The current Coronavirus pandemic has returned public attention the long history of the fight against the global spread of infectious diseases, and the necessity of an international collaboration against their propagation. In Europe, and around the world, the fight against cholera, the plague, yellow fewer or the Spanish ‘flu, became a crucial issue during the 19th and early 20th centuries. It would lead to international cooperation in the field of public health, and ultimately, the creation of the World Health Organisation in 1948.
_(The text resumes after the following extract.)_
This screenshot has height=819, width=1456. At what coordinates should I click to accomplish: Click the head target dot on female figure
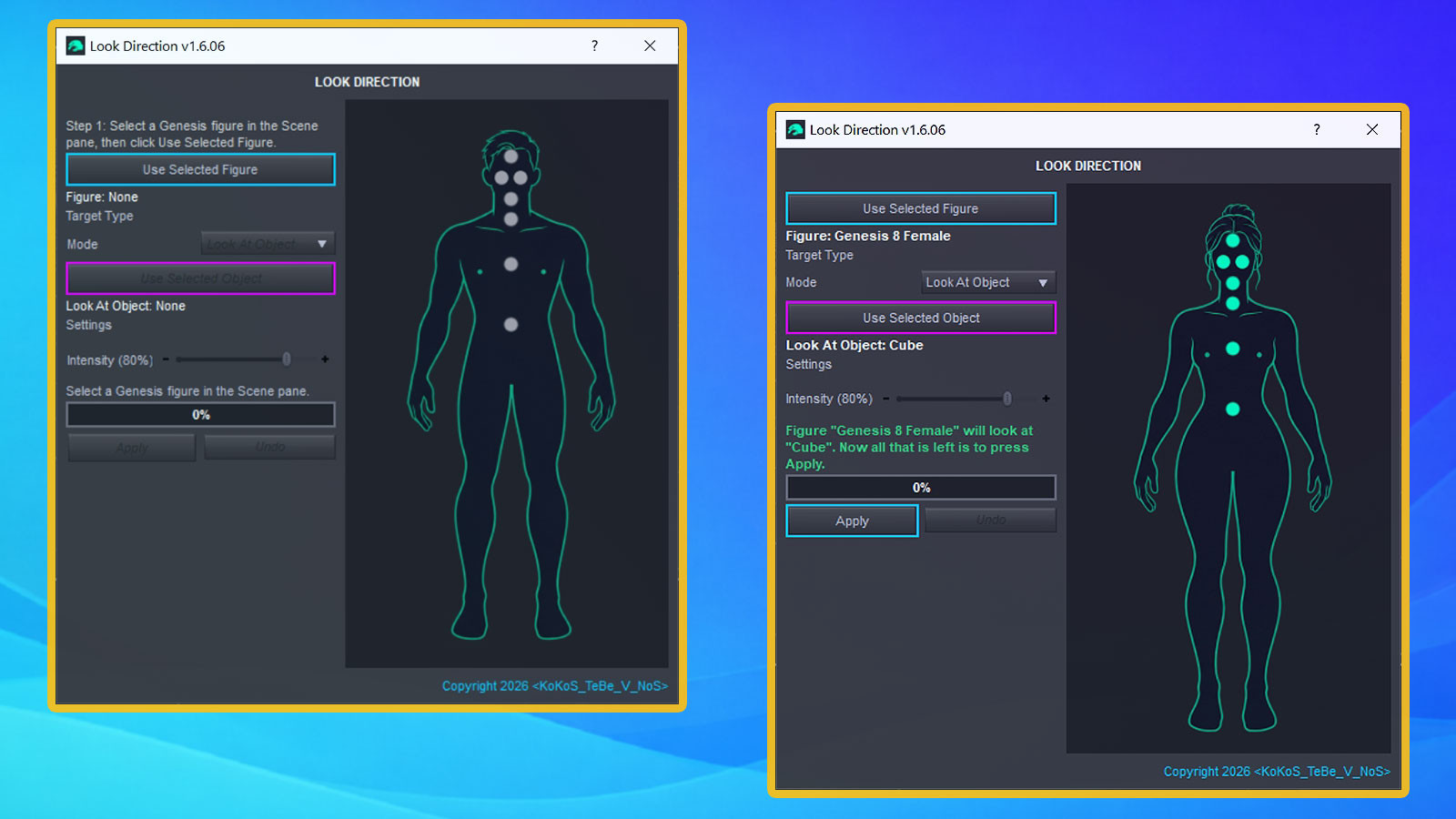[1232, 240]
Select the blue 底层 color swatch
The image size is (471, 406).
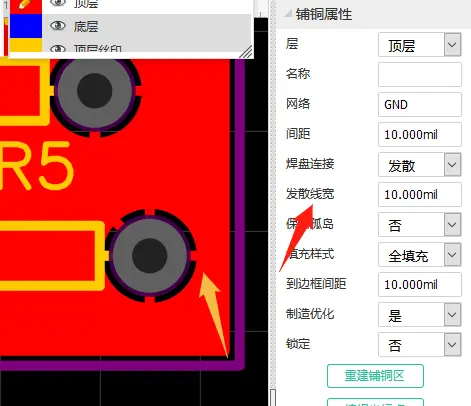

The course will explore how, like today, political tensions, and the inherent hierarchies of international relations, shaped transnational exchanges between experts and the search for effective strategies to stop the spread of the pandemic disease. These were evident during the foundational international sanitary congresses in the 19th and early 20th centuries, where imperial rivalry prompted European colonial powers to seek to dominate global networks set up to combat so-called “colonial diseases”. After 1918, the League of Nations and its Hygiene Section (subsequently called the Health Organization) facilitated new approaches and technologies in the emerging realm of global governance, which propagated the vision of a new policy of “public health”. At the same time, state rivalries and modes of imperial governance continued to shape the field.

The course will introduce to the topics and ongoing historiographical debates about the evolutions and tensions in the international approach to managing the ‘global currents of disease’ in the 19th and early 20th centuries. It will provide an insight into a flourishing field of research that brings together European, Imperial, international, and global history.

The course will take place every two weeks (first session Nov., 5) and integrate a one-day-seminar at the end of the semester (most likely Feb., 27).